C-C chemokine receptor type 5, also known as CCR5 or CD195, is a protein on the surface of white blood cells that is involved in the immune system as it acts as a receptor for chemokines. This is the process by which T cells are attracted to specific tissue and organ targets. Many strains of HIV use CCR5 as a co-receptor to enter and infect host cells. A few individuals carry a mutation known as CCR5-Δ32 in the CCR5 gene, protecting them against these strains of HIV.

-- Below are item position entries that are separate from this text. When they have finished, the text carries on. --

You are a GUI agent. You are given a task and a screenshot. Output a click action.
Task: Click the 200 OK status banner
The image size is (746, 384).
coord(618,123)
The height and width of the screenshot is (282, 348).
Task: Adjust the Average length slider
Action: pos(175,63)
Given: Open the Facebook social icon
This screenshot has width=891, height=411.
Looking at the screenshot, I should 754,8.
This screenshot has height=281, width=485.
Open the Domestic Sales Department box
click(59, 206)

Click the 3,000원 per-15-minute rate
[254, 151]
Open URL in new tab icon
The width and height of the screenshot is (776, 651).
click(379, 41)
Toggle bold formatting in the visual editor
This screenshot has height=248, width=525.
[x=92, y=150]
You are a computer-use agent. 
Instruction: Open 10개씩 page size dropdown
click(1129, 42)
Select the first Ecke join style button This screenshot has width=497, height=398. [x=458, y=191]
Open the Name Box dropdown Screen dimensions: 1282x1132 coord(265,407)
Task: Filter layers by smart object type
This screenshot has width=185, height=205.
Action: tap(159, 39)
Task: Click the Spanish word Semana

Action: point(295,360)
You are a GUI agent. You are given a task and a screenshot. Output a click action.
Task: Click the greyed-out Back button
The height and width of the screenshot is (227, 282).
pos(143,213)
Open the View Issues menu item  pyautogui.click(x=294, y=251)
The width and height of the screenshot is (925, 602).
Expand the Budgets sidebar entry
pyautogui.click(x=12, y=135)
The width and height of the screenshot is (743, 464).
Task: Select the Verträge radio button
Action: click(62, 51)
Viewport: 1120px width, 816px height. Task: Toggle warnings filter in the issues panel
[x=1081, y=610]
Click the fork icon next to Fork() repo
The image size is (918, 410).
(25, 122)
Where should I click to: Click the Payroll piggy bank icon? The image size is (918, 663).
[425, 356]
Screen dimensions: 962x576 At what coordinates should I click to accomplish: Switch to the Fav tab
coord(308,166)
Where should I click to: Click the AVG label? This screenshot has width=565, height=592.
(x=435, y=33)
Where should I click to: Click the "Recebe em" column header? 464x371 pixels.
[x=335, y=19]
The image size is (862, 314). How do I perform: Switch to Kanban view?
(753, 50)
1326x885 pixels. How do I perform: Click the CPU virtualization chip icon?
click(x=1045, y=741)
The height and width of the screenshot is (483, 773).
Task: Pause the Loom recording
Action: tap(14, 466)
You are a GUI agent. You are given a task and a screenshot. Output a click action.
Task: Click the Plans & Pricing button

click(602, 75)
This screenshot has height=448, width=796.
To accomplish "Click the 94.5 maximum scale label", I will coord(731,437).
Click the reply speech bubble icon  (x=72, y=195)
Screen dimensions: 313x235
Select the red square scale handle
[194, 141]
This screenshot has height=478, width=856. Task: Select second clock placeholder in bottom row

In humans, the CCR5 gene that encodes the CCR5 protein is located on the short (p) arm at position 21 on chromosome 3. A cohort study, from June 1981 to October 2016, looked into the correlation between the delta 32 deletion and HIV resistance, and found that homozygous carriers of the delta 32 mutation are resistant to M-tropic strains of HIV-1 infection.[10] Certain populations have inherited the Delta 32 mutation resulting in the genetic deletion of a portion of the CCR5 gene.[11]

TNPO3 mutation

In 2019, it was discovered that the mutation of TNPO3 that is the cause of type 1F limb-girdle muscular dystrophy (LGMD1F), also causes innate resistance to HIV-1.[12] The gene TNP03 was known to be involved into virus transportation into the infected cells. Blood samples from a family affected by LGMD1F showed a resistance to HIV infection. While the CCR5Δ32 deletion blocks the entry of virus strains that use the CCR5 receptor, the TNPO3 mutation causing LGMD1F blocks the CXCR4 receptor, making it effective on different HIV-1 strains, due to HIV tropism.

Cytotoxic T-lymphocytes

Cytotoxic T-lymphocytes (CTLs) provide a protective reaction against HIV when consistent exposure to the virus is present. Sex workers are found to have these CTLs within genital mucus, preventing the spread of HIV within heterosexual transmission. While creating a protective seal, CTLs become ineffective when lapses in HIV exposure occur, which leads to the possibility of CTLs only being an indicator of other genetic resistances towards HIV, such as immunoglobulin A responses within vaginal fluids.[5][13]

African nonhuman primates

Chimpanzees in African countries have been found to develop AIDS at a slower rate than humans. This resistance is not due to the primate's ability to control the virus in a manner that is substantially more effective than humans, but rather because of the lack of tissues created within the body that typically progress HIV to AIDS. The chimpanzees also lack CD4 T cells and immune activation that is required for the spread of HIV.[13]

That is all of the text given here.